Once you find the line with "Image resolution: width=435, height=2576.", copy it and every line after it through the end of the entries below, exactly as written.

## [Source records]
Content starts
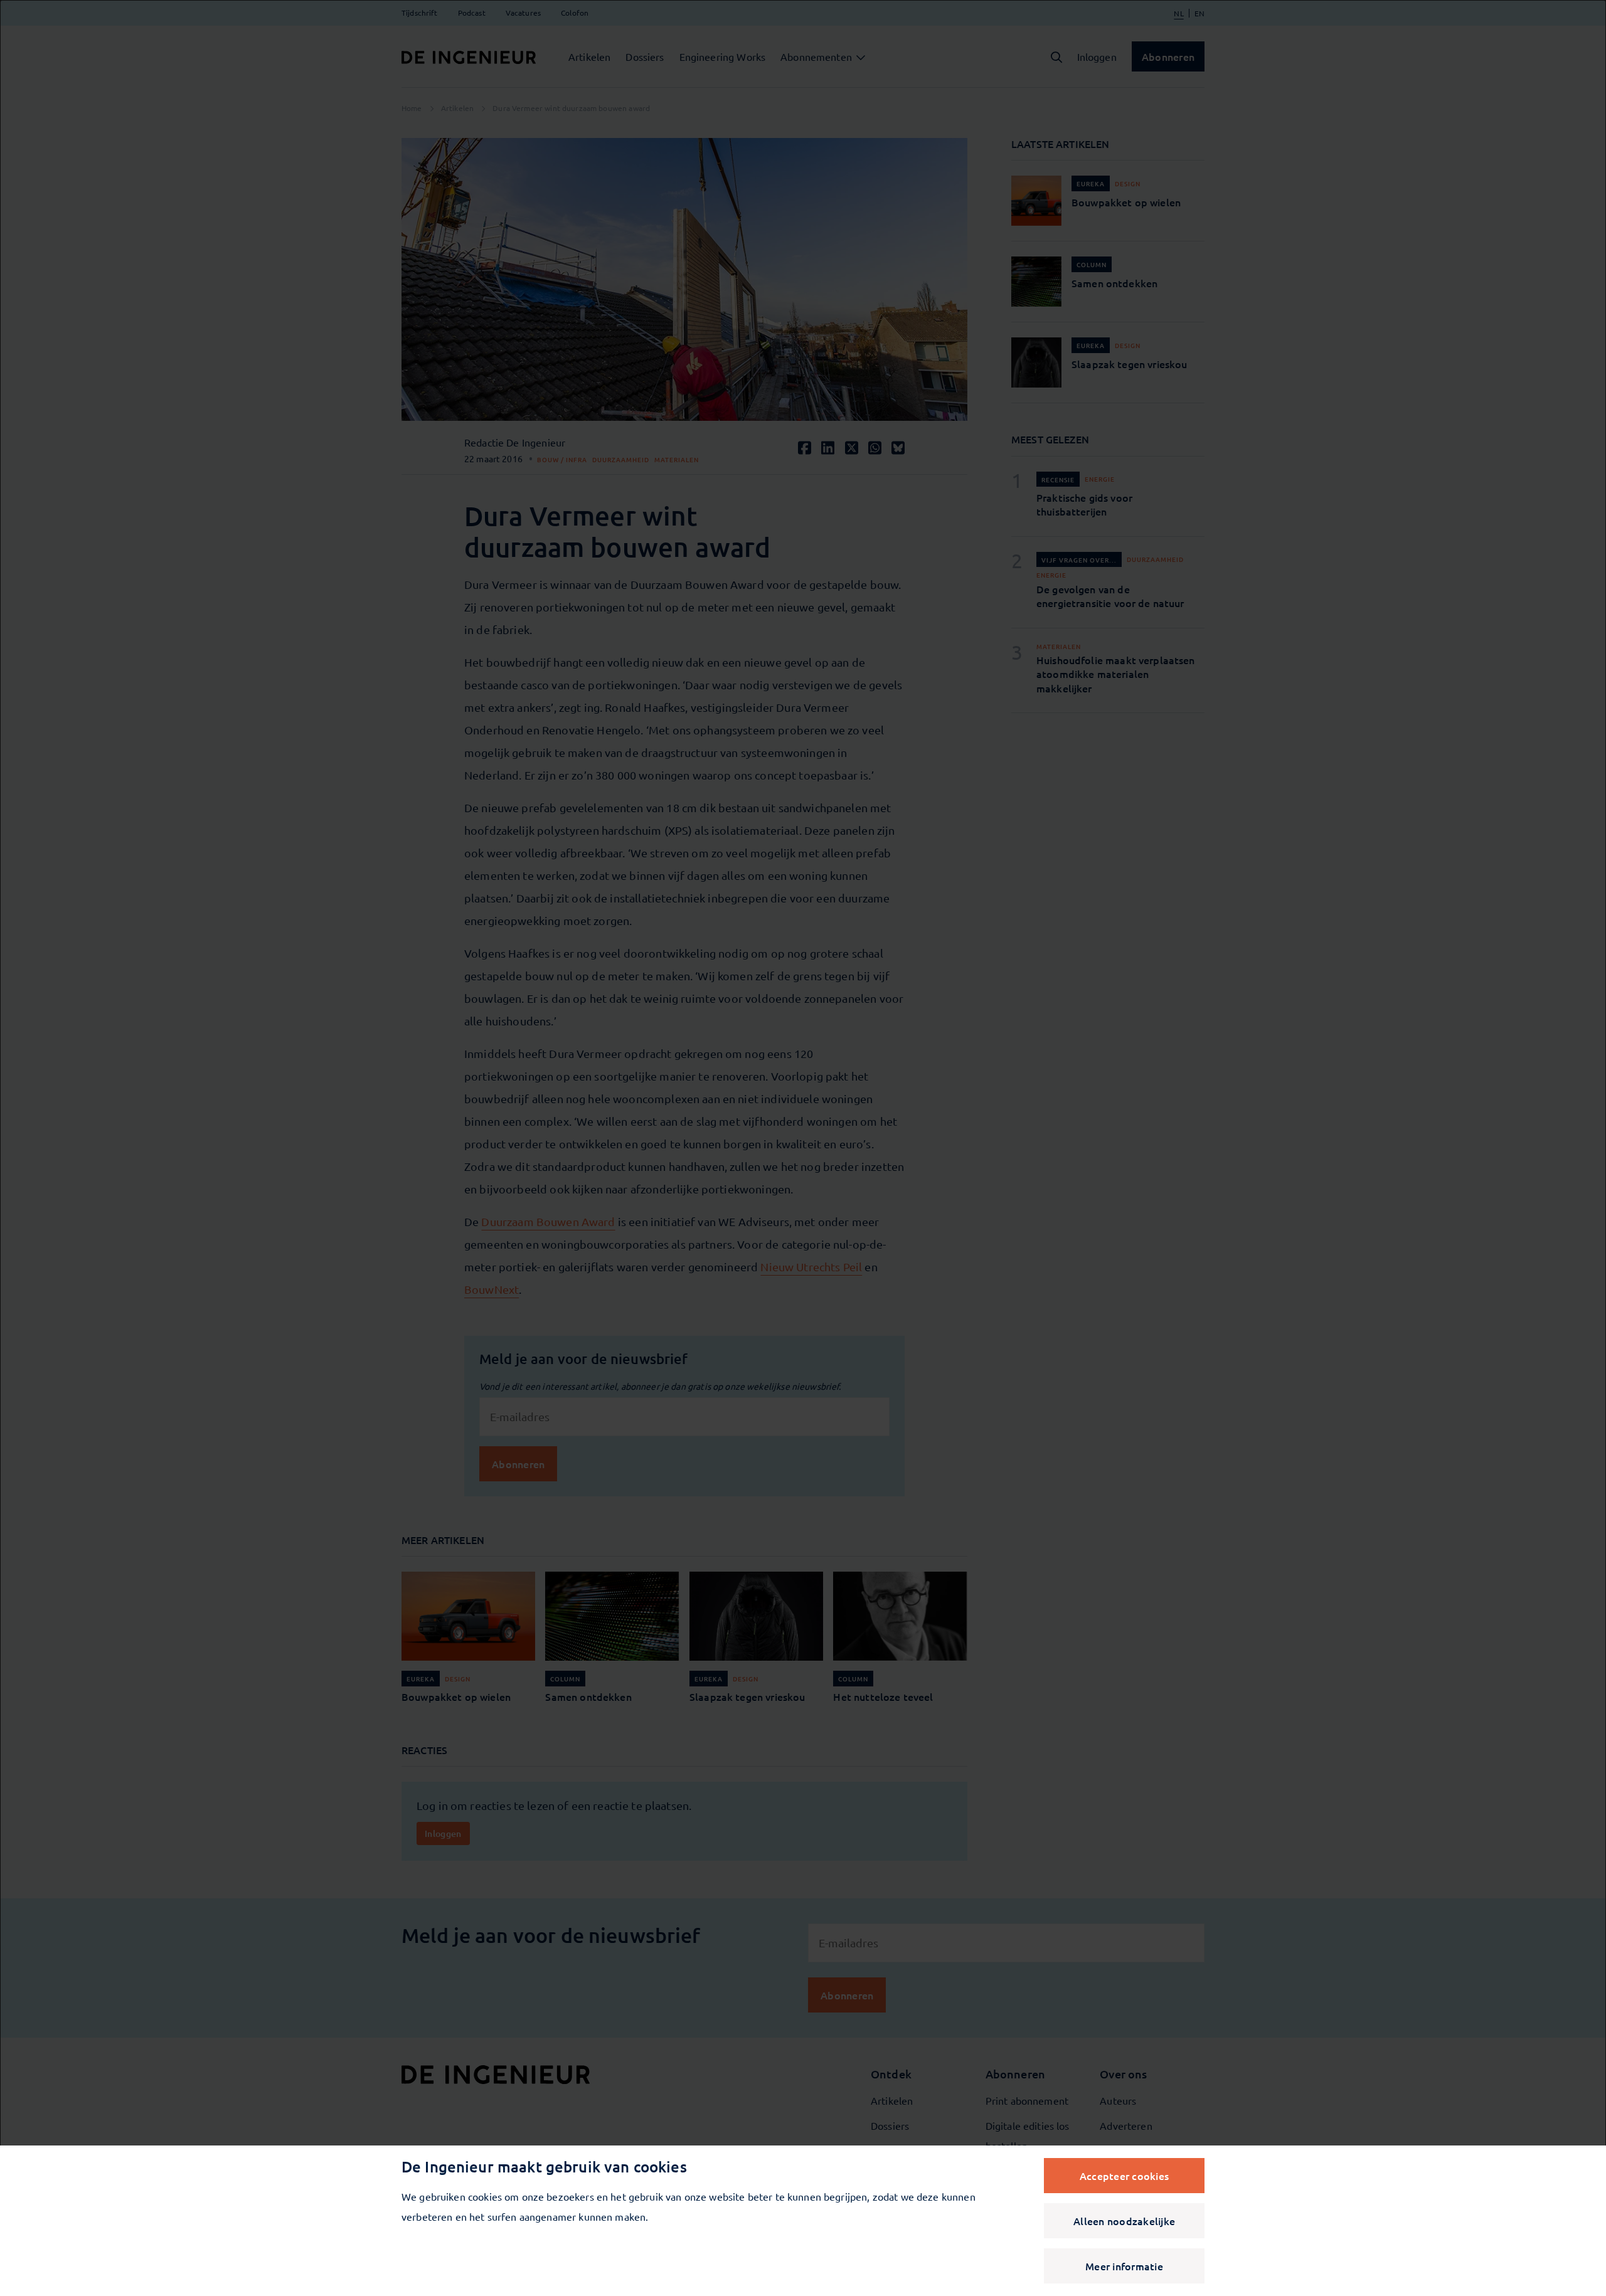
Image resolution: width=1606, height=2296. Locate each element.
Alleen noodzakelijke (1124, 2221)
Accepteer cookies (1124, 2175)
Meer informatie (1124, 2266)
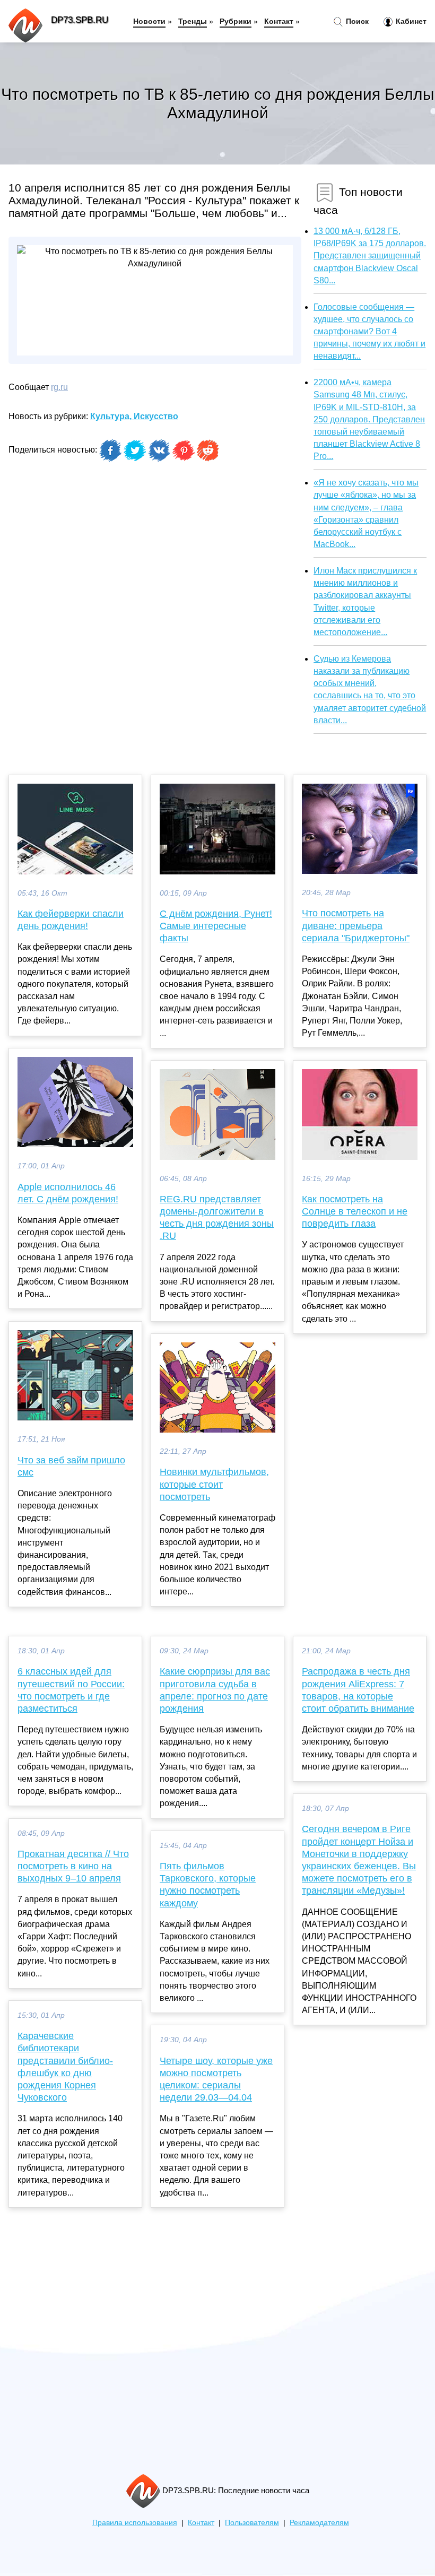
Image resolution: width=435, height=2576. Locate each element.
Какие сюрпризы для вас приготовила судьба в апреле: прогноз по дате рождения (215, 1690)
Content ends
## [YOUR SOLUTION]
Image resolution: width=435, height=2576. Locate each element.
Какие сюрпризы для вас приготовила судьба в апреле: прогноз по дате рождения (215, 1690)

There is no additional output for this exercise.